11:00 - 11:20
Transfer Learning in Credit Risk (491)
Hendra Suryanto (Rich Data Coroporation, Singapore), Charles Guan (Rich Data Coroporation, Singapore), Andrew Voumard (Rich Data Coroporation, Singapore), Ghassan Beydoun (University of Technology Sydney)
In the credit risk domain, lenders frequently face situations where there is no, or limited historical lending outcome data. This generally results in limited or unaffordable credit for some individuals and small businesses. Transfer learning can potentially reduce this limitation, by leveraging knowledge from related domains, with sufficient outcome data. We investigated the potential for applying transfer learning across various credit domains, for example, from the credit card lending and debt consolidation domain into the small business lending domain.
11:20 - 11:40
A Deep Multi-Task Approach for Residual Value Forecasting (410)
Ahmed Rashed (University of Hildesheim), Shayan Jawed (University of Hildesheim), Jens Rehberg (Volkswagen Financial Services AG, Braunschweig), Josif Grabocka (University of Hildesheim), Lars Schmidt-Thieme (University of Hildesheim), Andre Hintsches (Volkswagen Financial Services AG, Braunschweig)
Residual value forecasting plays an important role in many areas, e.g., for vehicles to price leasing contracts.
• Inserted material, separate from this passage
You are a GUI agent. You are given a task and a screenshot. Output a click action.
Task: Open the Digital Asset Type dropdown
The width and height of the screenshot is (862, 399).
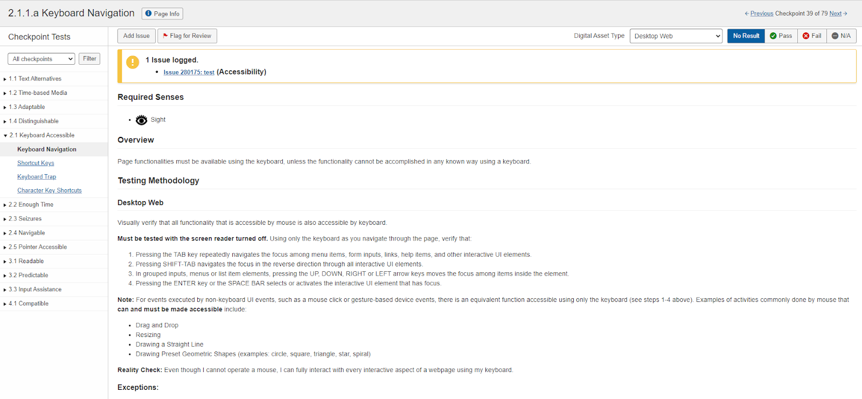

High forecasting accuracy is crucial as any overestimation will lead to lost sales due to customer dissatisfaction, while underestimation will lead to a direct loss in revenue when reselling the car at the end of the leasing contract. Current forecasting models mainly rely on the trend analysis of historical sales records. However, these models require extensive manual steps to filter and preprocess those records which in term limits the frequency at which these models can be updated with new data. To automate, improve and speed up residual value forecasting we propose a multi-task model that utilizes besides the residual value itself as the main target, the actual mileage that has been driven as a co-target. While combining off-the-shelf regression models with careful feature engineering yields already useful models, we show that for residual values further quantities such as the actual driven mileage contains further useful information. As this information is not available when contracts are made and the forecast is due, we model the problem as a multi-task model that uses actual mileage as a training co-target. Experiments on three Volkswagen car models show that the proposed model significantly outperforms the straight-forward modeling as a single-target regression problem.
11:40 - 12:00
Shallow Self-Learning for Reject Inference in Credit Scoring (730)
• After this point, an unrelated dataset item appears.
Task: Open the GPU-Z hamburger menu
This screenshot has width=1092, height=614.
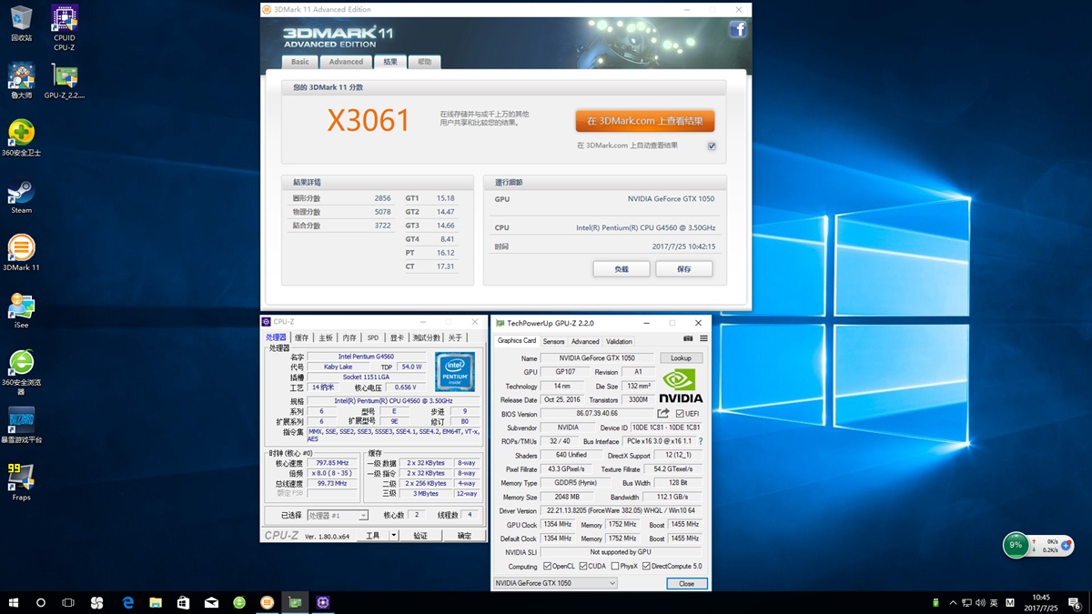Action: click(703, 339)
Nikita Kozodoi (Humboldt University of Berlin; Kreditech, Hamburg), Panagiotis Katsas (Kreditech, Hamburg), Stefan Lessmann (Humboldt University of Berlin), Luis Moreira-Matias (Kreditech, Hamburg), Konstantinos Papakonstantinou (Kreditech, Hamburg)
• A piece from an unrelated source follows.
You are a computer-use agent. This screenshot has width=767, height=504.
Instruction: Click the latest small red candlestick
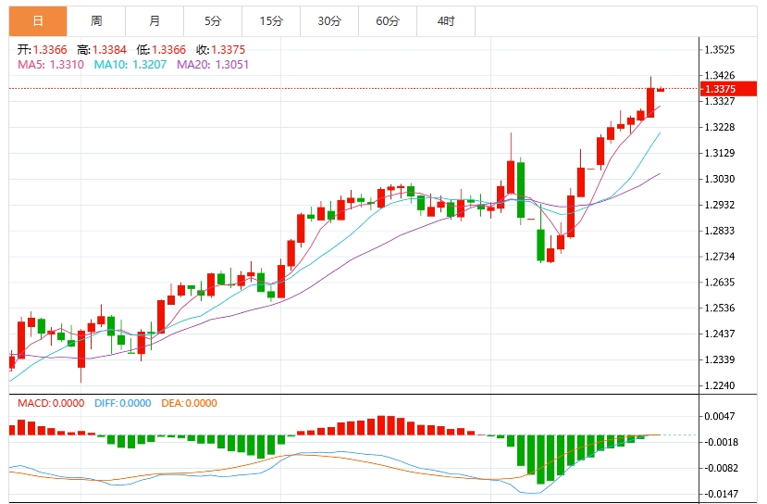tap(661, 90)
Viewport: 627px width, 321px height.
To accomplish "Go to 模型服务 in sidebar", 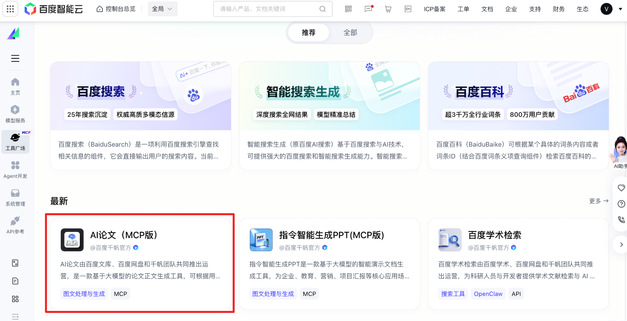I will pos(15,114).
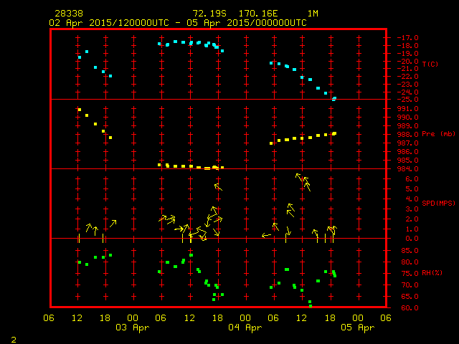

Credit scoring models support loan approval decisions in the financial services industry. Lenders train these models on data from previously granted credit applications, where the borrowers' repayment behavior has been observed. This approach creates sample bias. The scoring model is trained on accepted cases only. Applying the model to screen applications from the population of all borrowers degrades its performance. Reject inference comprises techniques to overcome sampling bias through assigning labels to rejected cases. This paper makes two contributions. First, we propose a self-learning framework for reject inference. The framework is geared toward real-world credit scoring requirements through considering distinct training regimes for labeling and model training. Second, we introduce a new measure to assess the effectiveness of reject inference strategies. Our measure leverages domain knowledge to avoid artificial labeling of rejected cases during evaluation. We demonstrate this approach to offer a robust and operational assessment of reject inference. Experiments on a real-world credit scoring data set confirm the superiority of the suggested self-learning framework over previous reject inference strategies. We also find strong evidence in favor of the proposed evaluation measure assessing reject inference strategies more reliably, raising the performance of the eventual scoring model.
12:00 - 12:20
Cold-Start Recommendation for On-Demand Cinemas (689)
Beibei Li (State Key Laboratory of Computer Sciences, Institute of Software, ChineseAcademy of Sciences; University of Chinese Academy of Sciences), Beihong Jin (State Key Laboratory of Computer Sciences, Institute of Software, ChineseAcademy of Sciences; University of Chinese Academy of Sciences), Taofeng Xue (State Key Laboratory of Computer Sciences, Institute of Software, ChineseAcademy of Sciences; University of Chinese Academy of Sciences), Kunchi Liu (State Key Laboratory of Computer Sciences, Institute of Software, ChineseAcademy of Sciences; University of Chinese Academy of Sciences), Qi Zhang (Beijing iQIYI Cinema Management Co., Ltd.), Sihua Tian (Beijing iQIYI Cinema Management Co., Ltd.)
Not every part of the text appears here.